Adult Drug Court Discretionary Grant Program

The ADCDGP is intended to build and/or expand drug court capacity at the state, local, and tribal levels to reduce crime and substance abuse among high-risk, high-need offenders. Some of the key components that serve as guidelines for drug court operations include early intervention and intensive treatment, close judicial supervision, mandatory and random drug and alcohol testing, community supervision, appropriate incentives and sanctions, and recovery support services.

As of July-September 2012, 1,148 drug courts were operating and reporting data into the PMT. The ADCDGP had an overall graduation rate of 47 percent in FY 2012, coming within 1 percentage point of achieving its goal of 48 percent (Figure 1).
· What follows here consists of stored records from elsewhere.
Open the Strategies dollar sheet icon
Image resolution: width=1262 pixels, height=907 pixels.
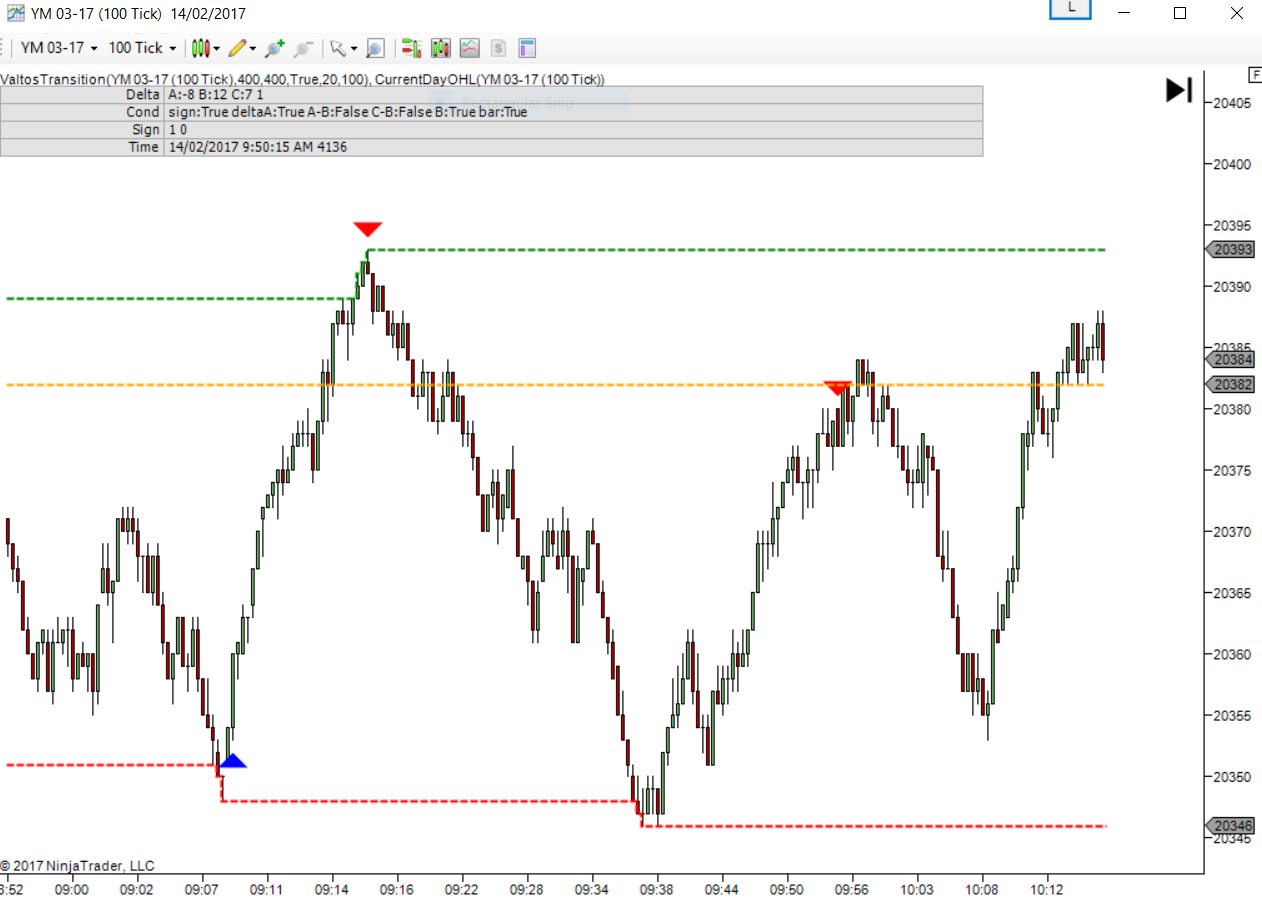[x=498, y=48]
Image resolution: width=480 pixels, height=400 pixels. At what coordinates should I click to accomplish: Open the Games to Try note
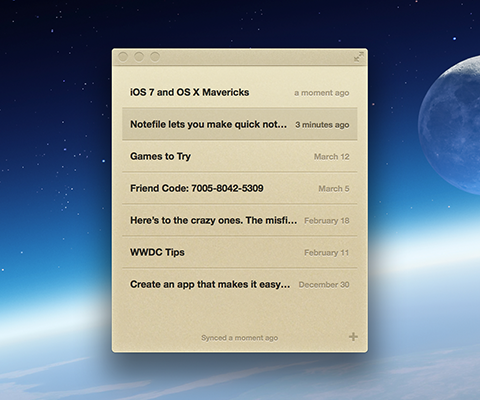(x=240, y=156)

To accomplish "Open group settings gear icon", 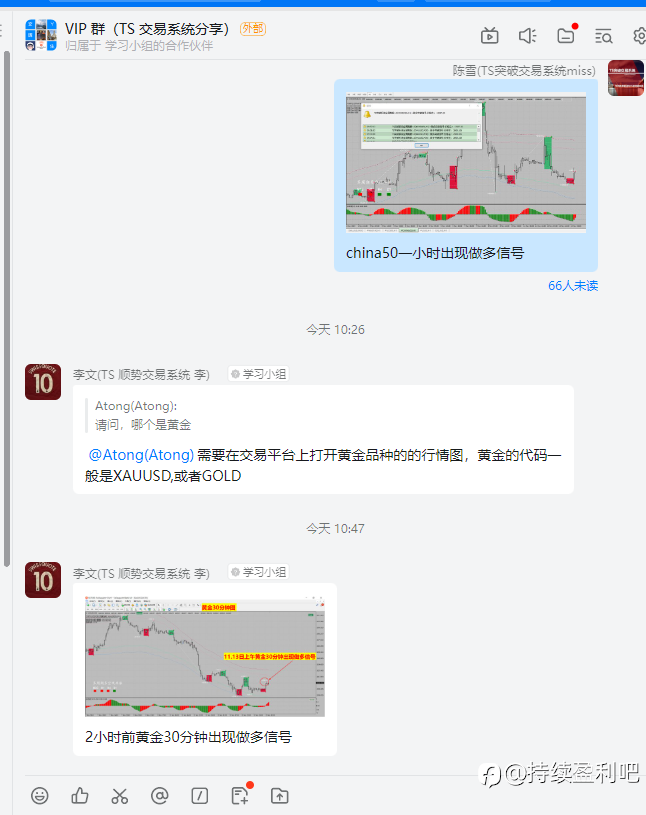I will [x=640, y=36].
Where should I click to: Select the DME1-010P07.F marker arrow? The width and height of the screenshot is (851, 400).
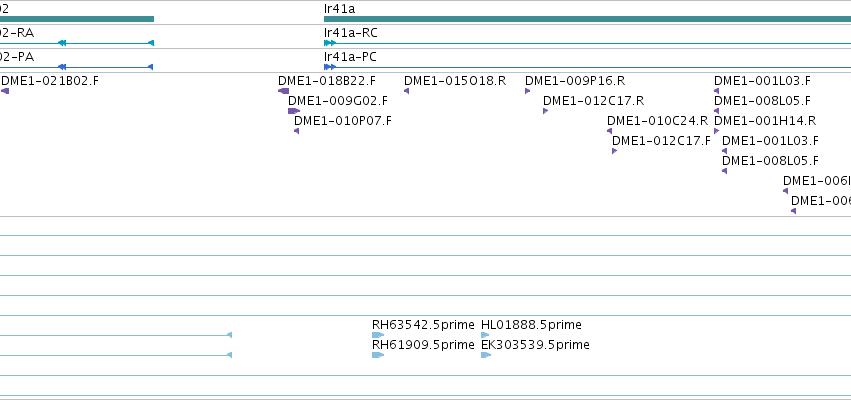click(296, 131)
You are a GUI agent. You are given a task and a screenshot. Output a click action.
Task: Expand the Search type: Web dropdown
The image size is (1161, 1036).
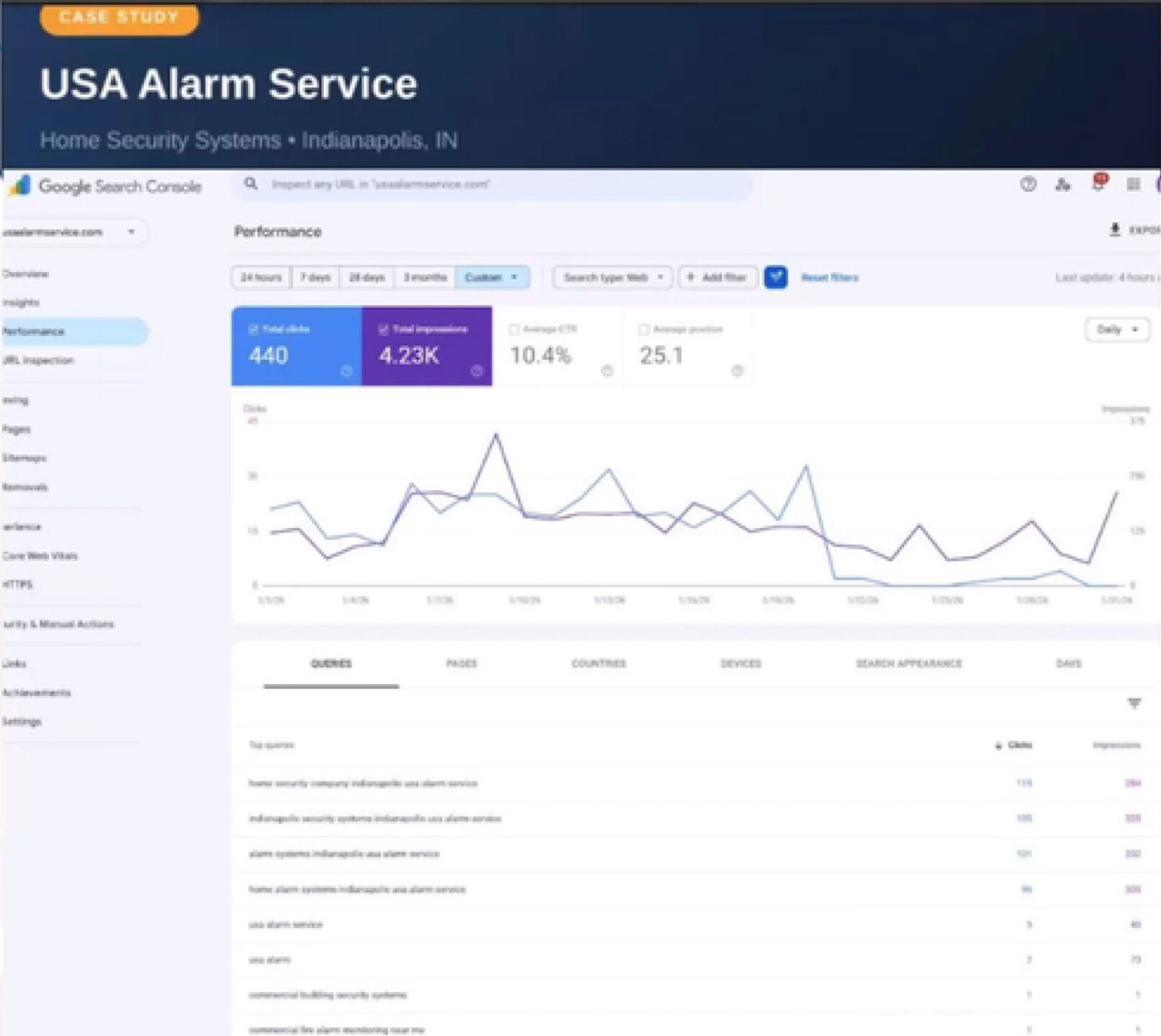pos(613,278)
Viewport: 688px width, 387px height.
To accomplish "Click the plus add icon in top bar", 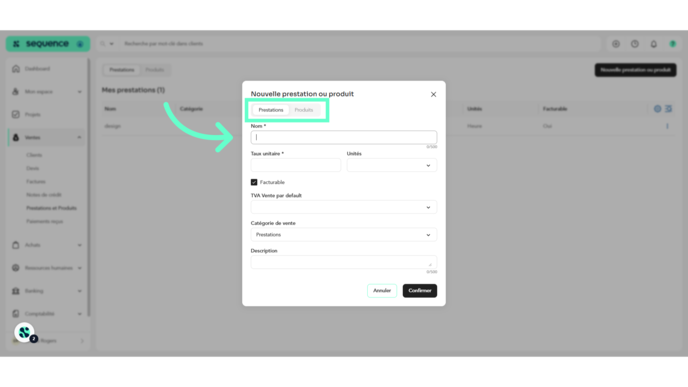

However, in the last two quarters of FY 2012, the target graduation rate was achieved. In total, 5,316 drug court participants graduated from their programs. BJA is striving to ensure drug courts are institutionalizing the use of validated risk and needs assessment instruments. In FY 2012, 14,106 assessments of participants were completed, which revealed that more than half (52 percent) were high-risk, high-need offenders. Randomized drug and alcohol testing is an important component of the drug court program. In FY 2012, more than 66,000 drug and alcohol tests were administered, and only approximately 17 percent revealed illegal substance use.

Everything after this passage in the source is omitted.